Love worshipping at The Crossroads. I don't know how I managed to wind up in a church with such incredible people. It still seems so foreign to absolutely love church. To count down the days till I get to go again. This is what living a life of faith should be about. I have enjoyed much of ministry in the past, but not like this. I don't have any good explanation for the difference other than the outreach mindset and the lack of expectations placed on me. There is very little pressure to be "the first lady", and I feel free to explore who it is God wants me to be without any one else's expectations confining me.
Shawn preached another sermon about finances. This is an area where I have grown slack since going to work. For years when I was at home and we had no money, we had no debt and lived on a very tight budget. Then I went to work and two things happened. 1. I don't have time to mess with the finances like I used to and it is very easy to get screwed up if you don't stay on top of things. 2. Somewhere in my mind is the thought "you went to work so you could afford to buy things you want....go ahead....you deserve it." So we ended up with way too much credit card debt. Good news....since January I've eliminated nearly half of this debt....We are less than two years away from being out from under our credit cards.
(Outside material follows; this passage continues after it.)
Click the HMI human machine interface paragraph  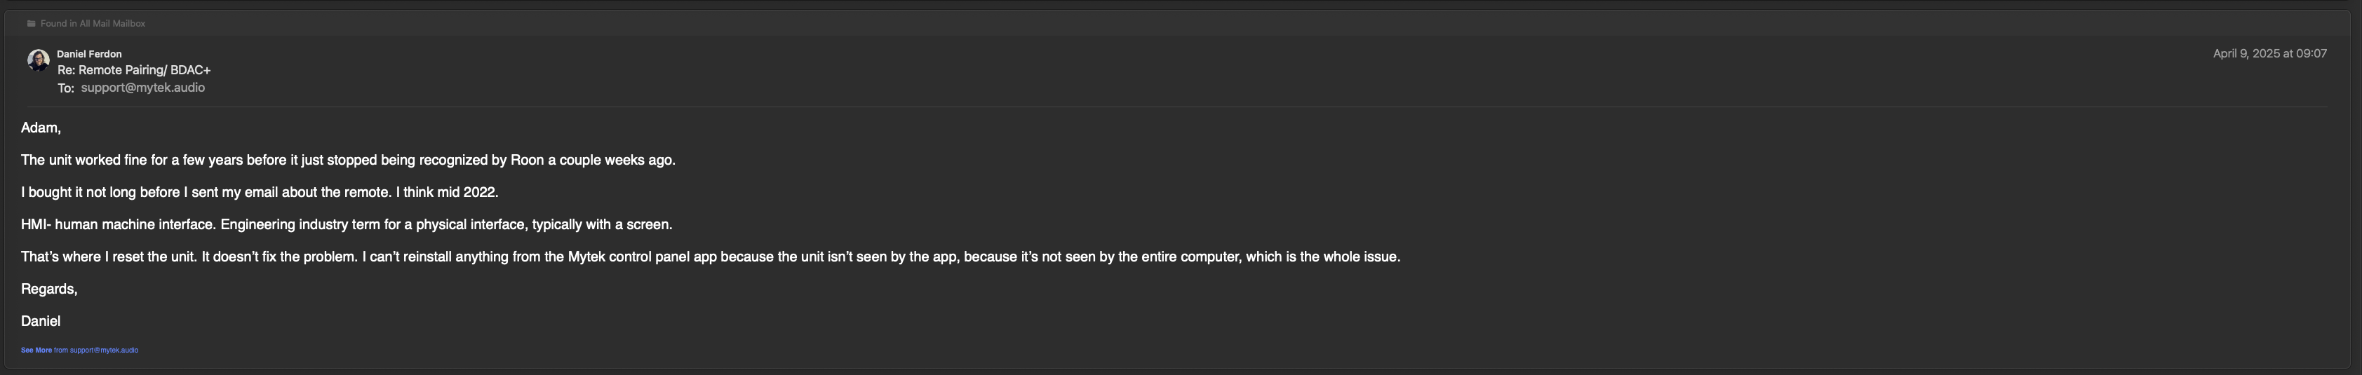[347, 225]
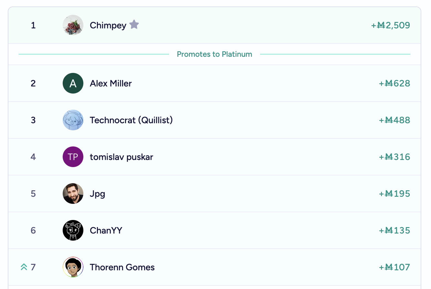431x289 pixels.
Task: Open Alex Miller's green A avatar
Action: [x=73, y=83]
I am not a worrier. In general, I work really hard, do my best, and leave the rest up to God. But when it comes to finances, I am a worrier. Today Shawn said "Worry is living like an atheist."
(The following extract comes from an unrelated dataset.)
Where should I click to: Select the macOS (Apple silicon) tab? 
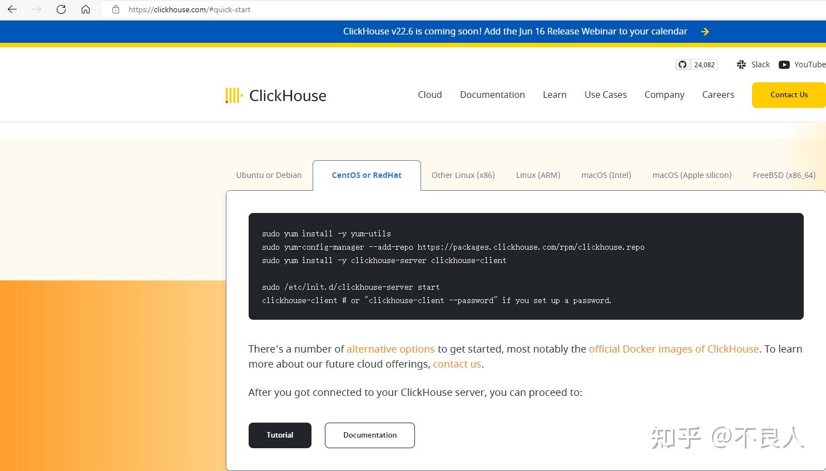point(691,175)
So this sermon makes me uncomfortable. At least in the Pillow Talk sermons I felt like I was doing a pretty good job. Seriously, I know that God needs my family to make some spending changes and some of those begin with me. God's been talking to me several months now about living like every dime I have has a kingdom purpose and figuring out the best way to use my resources. But then I get busy and let it slide to the back of my mind and keep all my spending habits in place.
Worship set was good again today.
Opener: Father, Spirit, Jesus (Casting Crowns)
Middle set: My Savior, My God (Aaron Schust)
Audience of One (Big Daddy Weave)
Nothing Without You (Bebo Norman)
Closing: I will lift my eyes (Bebo Norman)
I enjoy playing with the band. As the months roll by, we develop better abilities to predict what the other members are going to play, and it just keeps improving. We have a big gig coming up at the Glow Fest in Anna on Memorial Day weekend. I am looking forward to the excuse to have to practice extra. It's just fun.
Seven days left till we get to worship together again.